I’m Sweating Like a Brewery Horse

Image 3“Real” Author: Noah Vail, horse extraordinaire assisted by Mary Farr

It’s hot around here. Yes I know it’s that time of year when Minnesotans love to say, “Just wait until January dearie. You’ll be singing a different tune.” Frankly, last winter hung around until Memorial Day. That’s when the sun came out and our home sweet home turned into a 100 acre convection oven. Now I’m one toasty horse dreaming of a skinny dip in Painter’s Creek.

So, I decided to convene our Climate Relief and Recreation Corps. We appointed resident Shire, Sven as facilitator due to his calm approach to weather. While most Minnesotans obsess about meteorology, Sven rarely notices anything less than a tornado. He also runs a snappy meeting.

“Let’s begin with a list of hot weather supplies,” he declared with draft horse authority. “Anybody care to offer some creative ideas besides shuffling cards or viewing pre-season, football?”

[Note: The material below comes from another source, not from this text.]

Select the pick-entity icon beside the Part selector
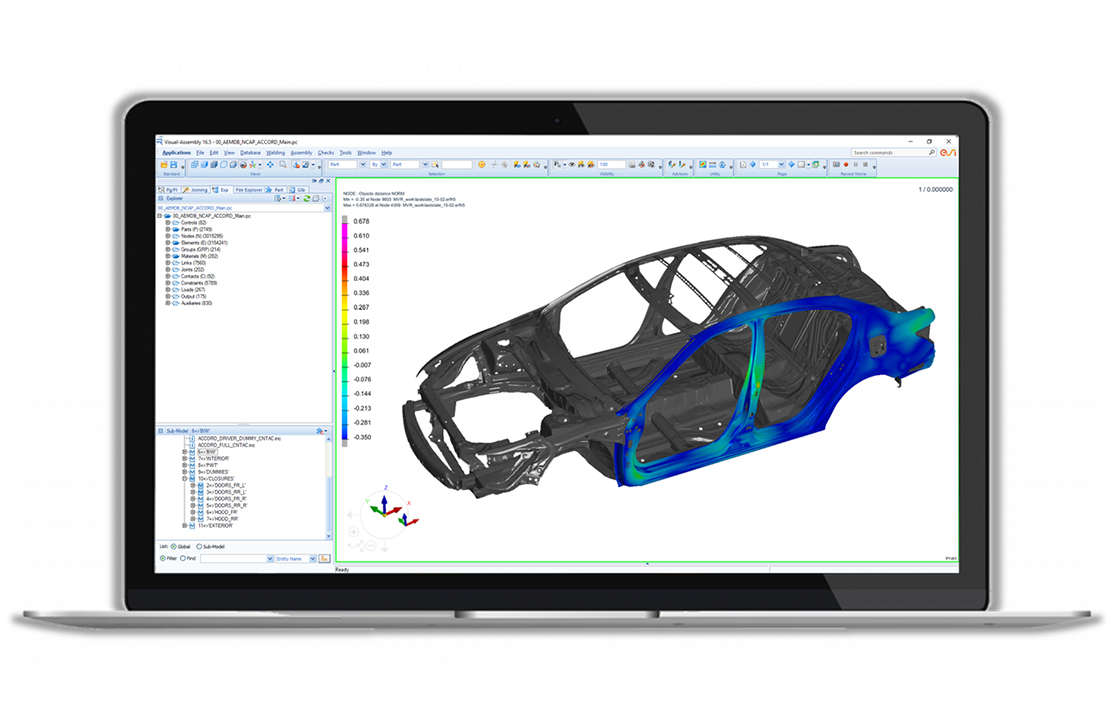Image resolution: width=1114 pixels, height=712 pixels. [x=436, y=165]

“How about stirring up a few gallons of raspberry ice tea and a beach umbrella?” murmured Fortuna’s elegant dressage maven, Ms. Fendi.

“You’re on,” said Sven. “Let me know if I need to order ice.”

“And a garden hose to help construct a proper mud hole,” added Gabe the cribbage whiz. Gabe happens to be big on cribbage and small on personal hygiene, so a muddy mess would be top of mind for him.

“You find the hose, and I’ll find the faucet,” declared Sven, who was just hitting his stride as committee chair.

“How about two or three of those big construction fans to cool down our rooms,” shouted Omar. “Or, we could hold a wet horse blanket contest and invite the Anderson mares from Maple Plain,” he added with a sly grin.

Good grief, the dew point has addled his brain. Ms. Fendi would report us to the bad taste police for a stunt like that. Next he’ll be inviting Madeleine Albright to a mud- wrestling match, and we’ll all end up in the poky. That’s when it occurred to me that someone had better give Gloria Steinhorse a call to discuss all things feminine. Perhaps she could offer guidance on gender- sensitive hot weather events. If not, maybe she’d like to enter the wet horse blanket competition.

Well, everyone left the meeting with an assignment, and I’m pleased to say our hot weather plan is shaping up nicely. Ms. Fendi is enjoying a round of bridge with her dressage chums under a large umbrella. Meanwhile, Gabe has spent the past two days flopped in the mud memorizing his cribbage Cliffs Notes. Omar is still waiting for a call from Gloria Steinhorse, and I’m enjoying a spa day and a snooze in front of my new fan. Ah… the comforts of cool!